> Input records
^^^^^^^^^^^^^^^^

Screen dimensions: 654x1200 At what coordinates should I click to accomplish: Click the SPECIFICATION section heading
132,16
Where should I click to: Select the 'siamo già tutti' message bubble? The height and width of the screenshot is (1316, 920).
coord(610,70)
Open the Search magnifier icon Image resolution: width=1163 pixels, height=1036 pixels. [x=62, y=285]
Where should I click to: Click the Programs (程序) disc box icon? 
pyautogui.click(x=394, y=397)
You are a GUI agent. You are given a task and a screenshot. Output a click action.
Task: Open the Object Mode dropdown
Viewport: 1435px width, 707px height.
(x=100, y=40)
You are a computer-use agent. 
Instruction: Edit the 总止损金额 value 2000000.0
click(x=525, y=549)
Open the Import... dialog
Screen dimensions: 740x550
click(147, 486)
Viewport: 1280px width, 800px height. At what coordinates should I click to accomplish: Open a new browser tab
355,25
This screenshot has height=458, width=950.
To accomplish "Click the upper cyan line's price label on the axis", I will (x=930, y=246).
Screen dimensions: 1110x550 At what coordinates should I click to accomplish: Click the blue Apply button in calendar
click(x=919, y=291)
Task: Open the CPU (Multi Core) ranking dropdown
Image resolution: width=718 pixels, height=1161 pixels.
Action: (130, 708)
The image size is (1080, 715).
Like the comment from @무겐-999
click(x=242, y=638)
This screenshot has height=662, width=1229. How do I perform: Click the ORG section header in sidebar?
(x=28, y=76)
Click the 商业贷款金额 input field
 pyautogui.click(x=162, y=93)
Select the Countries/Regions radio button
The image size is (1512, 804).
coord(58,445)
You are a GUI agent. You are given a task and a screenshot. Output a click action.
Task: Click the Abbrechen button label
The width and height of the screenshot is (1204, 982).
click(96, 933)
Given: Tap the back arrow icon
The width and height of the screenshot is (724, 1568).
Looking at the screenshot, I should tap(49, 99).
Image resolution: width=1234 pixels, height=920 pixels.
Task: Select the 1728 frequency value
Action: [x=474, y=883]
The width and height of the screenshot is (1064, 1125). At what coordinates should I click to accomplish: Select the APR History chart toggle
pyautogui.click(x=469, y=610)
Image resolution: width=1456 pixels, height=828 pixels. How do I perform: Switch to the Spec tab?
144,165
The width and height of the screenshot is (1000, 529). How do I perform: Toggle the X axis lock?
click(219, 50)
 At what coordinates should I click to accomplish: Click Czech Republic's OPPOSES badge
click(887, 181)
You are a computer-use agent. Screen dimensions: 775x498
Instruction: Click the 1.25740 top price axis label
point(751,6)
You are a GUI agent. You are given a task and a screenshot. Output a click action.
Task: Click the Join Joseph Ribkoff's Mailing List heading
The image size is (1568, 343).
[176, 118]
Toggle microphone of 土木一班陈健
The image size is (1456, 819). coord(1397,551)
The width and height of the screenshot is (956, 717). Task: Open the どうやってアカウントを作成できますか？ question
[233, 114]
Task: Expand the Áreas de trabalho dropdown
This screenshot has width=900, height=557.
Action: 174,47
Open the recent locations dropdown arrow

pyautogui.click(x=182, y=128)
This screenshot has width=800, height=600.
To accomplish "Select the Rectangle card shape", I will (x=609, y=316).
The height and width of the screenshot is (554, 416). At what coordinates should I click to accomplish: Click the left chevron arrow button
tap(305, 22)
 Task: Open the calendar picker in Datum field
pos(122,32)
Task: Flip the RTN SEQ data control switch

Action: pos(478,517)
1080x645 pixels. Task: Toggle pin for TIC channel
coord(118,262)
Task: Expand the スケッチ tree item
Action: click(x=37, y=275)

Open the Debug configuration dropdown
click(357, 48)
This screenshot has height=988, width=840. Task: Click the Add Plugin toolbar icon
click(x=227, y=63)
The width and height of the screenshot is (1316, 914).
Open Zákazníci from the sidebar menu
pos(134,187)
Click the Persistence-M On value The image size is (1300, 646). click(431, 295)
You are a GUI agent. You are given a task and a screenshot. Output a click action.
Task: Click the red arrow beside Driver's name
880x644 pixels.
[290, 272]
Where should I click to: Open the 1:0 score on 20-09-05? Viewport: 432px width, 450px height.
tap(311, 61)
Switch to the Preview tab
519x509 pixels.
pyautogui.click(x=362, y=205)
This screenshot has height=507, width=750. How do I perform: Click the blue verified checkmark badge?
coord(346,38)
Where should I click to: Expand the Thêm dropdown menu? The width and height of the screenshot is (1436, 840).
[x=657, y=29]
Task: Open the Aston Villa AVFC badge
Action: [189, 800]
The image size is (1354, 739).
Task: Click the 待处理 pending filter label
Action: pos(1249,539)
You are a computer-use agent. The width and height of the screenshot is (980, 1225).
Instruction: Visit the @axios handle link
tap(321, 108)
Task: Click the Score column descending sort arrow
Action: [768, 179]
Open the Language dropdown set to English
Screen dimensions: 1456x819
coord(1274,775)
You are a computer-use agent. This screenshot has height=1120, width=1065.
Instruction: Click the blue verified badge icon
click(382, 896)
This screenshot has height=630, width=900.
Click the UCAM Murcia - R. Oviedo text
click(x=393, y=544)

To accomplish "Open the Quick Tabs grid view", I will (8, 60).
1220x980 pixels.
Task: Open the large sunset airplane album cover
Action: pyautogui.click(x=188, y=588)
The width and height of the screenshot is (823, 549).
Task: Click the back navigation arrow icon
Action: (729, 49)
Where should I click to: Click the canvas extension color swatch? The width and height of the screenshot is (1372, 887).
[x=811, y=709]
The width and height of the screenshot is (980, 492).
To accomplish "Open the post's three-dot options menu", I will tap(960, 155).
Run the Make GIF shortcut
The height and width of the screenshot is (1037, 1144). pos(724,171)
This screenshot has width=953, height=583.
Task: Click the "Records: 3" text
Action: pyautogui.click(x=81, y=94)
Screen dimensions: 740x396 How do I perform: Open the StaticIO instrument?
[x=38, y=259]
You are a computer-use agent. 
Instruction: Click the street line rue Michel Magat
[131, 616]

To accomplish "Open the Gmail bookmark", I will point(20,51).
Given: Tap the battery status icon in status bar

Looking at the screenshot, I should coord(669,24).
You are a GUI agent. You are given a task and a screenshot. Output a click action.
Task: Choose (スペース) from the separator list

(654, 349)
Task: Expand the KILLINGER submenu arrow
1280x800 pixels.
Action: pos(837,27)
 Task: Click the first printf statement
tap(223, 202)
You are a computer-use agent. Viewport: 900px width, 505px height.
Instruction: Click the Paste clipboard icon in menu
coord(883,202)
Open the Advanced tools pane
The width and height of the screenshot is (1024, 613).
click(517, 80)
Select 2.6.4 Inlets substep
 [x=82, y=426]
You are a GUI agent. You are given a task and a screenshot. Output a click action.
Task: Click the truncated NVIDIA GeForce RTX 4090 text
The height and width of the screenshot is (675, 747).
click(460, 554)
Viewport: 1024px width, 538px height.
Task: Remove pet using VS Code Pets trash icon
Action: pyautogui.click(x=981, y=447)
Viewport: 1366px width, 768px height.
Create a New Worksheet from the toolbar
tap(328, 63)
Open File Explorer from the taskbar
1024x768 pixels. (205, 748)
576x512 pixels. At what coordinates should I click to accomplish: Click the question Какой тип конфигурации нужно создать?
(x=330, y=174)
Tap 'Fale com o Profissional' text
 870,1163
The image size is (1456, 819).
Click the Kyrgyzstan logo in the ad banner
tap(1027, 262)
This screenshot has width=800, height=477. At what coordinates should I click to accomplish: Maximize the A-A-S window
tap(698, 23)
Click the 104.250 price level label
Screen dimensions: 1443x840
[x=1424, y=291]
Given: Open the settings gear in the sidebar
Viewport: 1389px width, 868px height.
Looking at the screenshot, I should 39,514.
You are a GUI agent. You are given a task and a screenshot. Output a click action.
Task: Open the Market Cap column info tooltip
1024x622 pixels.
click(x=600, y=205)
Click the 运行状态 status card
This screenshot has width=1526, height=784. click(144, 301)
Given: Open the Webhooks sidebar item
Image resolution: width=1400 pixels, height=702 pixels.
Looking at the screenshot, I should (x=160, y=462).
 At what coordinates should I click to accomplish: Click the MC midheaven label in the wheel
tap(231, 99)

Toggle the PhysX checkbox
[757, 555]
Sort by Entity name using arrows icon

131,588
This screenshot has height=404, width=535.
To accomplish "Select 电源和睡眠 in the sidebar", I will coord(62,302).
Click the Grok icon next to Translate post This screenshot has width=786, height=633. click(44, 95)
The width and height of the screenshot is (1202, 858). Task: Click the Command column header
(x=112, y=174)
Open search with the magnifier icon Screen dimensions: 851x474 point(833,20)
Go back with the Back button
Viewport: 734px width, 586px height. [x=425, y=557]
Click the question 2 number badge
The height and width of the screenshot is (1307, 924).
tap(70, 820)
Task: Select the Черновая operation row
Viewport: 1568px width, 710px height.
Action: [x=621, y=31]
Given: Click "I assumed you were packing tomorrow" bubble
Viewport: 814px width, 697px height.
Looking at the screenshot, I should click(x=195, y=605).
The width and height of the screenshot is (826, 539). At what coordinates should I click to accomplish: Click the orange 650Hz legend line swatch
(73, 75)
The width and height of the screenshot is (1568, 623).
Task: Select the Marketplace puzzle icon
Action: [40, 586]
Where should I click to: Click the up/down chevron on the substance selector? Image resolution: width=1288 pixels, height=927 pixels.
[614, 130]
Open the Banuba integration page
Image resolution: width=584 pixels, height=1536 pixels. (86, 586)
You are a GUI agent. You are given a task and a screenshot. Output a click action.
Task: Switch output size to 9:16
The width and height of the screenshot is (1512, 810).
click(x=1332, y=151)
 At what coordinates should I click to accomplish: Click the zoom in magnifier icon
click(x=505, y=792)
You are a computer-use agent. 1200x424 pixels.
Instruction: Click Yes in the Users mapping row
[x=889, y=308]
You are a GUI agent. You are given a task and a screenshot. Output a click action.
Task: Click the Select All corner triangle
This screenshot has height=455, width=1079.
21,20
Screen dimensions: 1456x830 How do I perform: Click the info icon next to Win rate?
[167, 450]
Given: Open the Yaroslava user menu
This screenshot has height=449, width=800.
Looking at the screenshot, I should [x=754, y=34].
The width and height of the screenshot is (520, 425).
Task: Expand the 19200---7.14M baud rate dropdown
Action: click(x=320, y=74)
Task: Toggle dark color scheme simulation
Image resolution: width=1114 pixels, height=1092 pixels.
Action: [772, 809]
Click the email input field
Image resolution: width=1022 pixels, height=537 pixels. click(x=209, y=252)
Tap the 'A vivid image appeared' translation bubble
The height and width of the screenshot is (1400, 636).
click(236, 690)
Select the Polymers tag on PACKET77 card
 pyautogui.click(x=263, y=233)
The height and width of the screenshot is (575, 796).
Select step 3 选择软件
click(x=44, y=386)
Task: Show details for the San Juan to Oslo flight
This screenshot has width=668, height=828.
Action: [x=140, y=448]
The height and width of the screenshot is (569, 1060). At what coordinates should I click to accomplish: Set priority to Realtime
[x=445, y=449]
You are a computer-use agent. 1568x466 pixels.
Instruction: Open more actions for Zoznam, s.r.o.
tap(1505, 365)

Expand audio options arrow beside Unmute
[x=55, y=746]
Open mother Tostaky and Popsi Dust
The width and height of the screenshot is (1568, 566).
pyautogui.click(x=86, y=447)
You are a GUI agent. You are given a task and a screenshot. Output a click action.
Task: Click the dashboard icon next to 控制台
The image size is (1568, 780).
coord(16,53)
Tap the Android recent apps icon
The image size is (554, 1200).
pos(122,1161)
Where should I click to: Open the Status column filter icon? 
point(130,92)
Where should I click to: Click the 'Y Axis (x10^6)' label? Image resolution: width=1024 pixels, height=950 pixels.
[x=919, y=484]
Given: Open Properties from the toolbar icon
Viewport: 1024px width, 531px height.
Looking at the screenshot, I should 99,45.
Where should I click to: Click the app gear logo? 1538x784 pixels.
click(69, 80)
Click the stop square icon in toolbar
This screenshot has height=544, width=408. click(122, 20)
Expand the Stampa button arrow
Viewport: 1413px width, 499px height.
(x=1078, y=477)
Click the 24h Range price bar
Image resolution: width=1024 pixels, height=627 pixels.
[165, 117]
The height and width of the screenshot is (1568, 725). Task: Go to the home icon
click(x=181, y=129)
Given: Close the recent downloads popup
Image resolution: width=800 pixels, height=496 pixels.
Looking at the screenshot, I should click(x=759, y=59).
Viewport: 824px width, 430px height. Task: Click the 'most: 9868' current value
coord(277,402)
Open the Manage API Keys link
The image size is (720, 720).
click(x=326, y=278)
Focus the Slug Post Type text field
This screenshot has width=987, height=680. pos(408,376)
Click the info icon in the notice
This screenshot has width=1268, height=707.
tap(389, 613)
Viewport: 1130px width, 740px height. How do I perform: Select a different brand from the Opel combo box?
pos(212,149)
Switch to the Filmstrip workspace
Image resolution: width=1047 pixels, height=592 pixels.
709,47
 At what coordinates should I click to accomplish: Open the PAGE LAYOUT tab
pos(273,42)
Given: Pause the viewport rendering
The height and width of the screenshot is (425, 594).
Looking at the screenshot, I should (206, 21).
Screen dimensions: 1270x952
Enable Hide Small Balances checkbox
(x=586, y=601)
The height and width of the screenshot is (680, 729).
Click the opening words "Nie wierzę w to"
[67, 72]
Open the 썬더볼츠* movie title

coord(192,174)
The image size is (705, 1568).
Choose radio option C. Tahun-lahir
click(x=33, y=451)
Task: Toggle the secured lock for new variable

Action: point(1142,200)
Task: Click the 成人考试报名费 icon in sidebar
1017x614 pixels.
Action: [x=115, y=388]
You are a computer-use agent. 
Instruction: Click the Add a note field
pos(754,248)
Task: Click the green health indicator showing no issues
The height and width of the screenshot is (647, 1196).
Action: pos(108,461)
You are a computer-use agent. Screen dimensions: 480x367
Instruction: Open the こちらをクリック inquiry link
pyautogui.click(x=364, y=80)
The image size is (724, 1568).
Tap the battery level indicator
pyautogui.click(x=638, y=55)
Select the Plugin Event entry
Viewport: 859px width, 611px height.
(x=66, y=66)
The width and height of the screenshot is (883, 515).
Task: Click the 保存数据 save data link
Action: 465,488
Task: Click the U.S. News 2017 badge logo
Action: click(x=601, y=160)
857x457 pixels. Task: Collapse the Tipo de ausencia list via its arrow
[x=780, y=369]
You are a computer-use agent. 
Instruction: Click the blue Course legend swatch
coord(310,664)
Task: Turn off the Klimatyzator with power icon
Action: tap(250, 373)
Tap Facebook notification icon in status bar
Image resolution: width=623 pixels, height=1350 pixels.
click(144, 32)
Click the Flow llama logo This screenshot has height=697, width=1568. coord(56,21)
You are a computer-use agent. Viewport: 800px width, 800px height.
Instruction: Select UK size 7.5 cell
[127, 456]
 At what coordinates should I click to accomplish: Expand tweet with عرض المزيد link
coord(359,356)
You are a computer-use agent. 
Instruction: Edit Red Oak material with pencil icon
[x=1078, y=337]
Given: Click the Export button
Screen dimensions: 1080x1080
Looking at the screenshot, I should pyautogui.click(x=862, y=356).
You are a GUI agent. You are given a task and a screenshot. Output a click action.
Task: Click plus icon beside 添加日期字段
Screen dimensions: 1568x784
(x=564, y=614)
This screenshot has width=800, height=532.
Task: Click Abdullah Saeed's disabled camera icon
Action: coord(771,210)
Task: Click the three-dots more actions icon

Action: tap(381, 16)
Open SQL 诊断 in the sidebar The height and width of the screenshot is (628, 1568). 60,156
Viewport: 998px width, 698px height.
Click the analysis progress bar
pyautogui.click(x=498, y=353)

^^^^^^^^^^^^^^^^

The expected answer is an exact copy of the lines above, beginning at the line with "This screenshot has height=449, width=800." and ending at the line with "Open mother Tostaky and Popsi Dust", with both ends in.

> Answer to this problem
This screenshot has height=449, width=800.
Looking at the screenshot, I should [x=754, y=34].
The width and height of the screenshot is (520, 425).
Task: Expand the 19200---7.14M baud rate dropdown
Action: click(x=320, y=74)
Task: Toggle dark color scheme simulation
Image resolution: width=1114 pixels, height=1092 pixels.
Action: [772, 809]
Click the email input field
Image resolution: width=1022 pixels, height=537 pixels. click(x=209, y=252)
Tap the 'A vivid image appeared' translation bubble
The height and width of the screenshot is (1400, 636).
click(236, 690)
Select the Polymers tag on PACKET77 card
 pyautogui.click(x=263, y=233)
The height and width of the screenshot is (575, 796).
Select step 3 选择软件
click(x=44, y=386)
Task: Show details for the San Juan to Oslo flight
This screenshot has width=668, height=828.
Action: [x=140, y=448]
The height and width of the screenshot is (569, 1060). At what coordinates should I click to accomplish: Set priority to Realtime
[x=445, y=449]
You are a computer-use agent. 1568x466 pixels.
Instruction: Open more actions for Zoznam, s.r.o.
tap(1505, 365)

Expand audio options arrow beside Unmute
[x=55, y=746]
Open mother Tostaky and Popsi Dust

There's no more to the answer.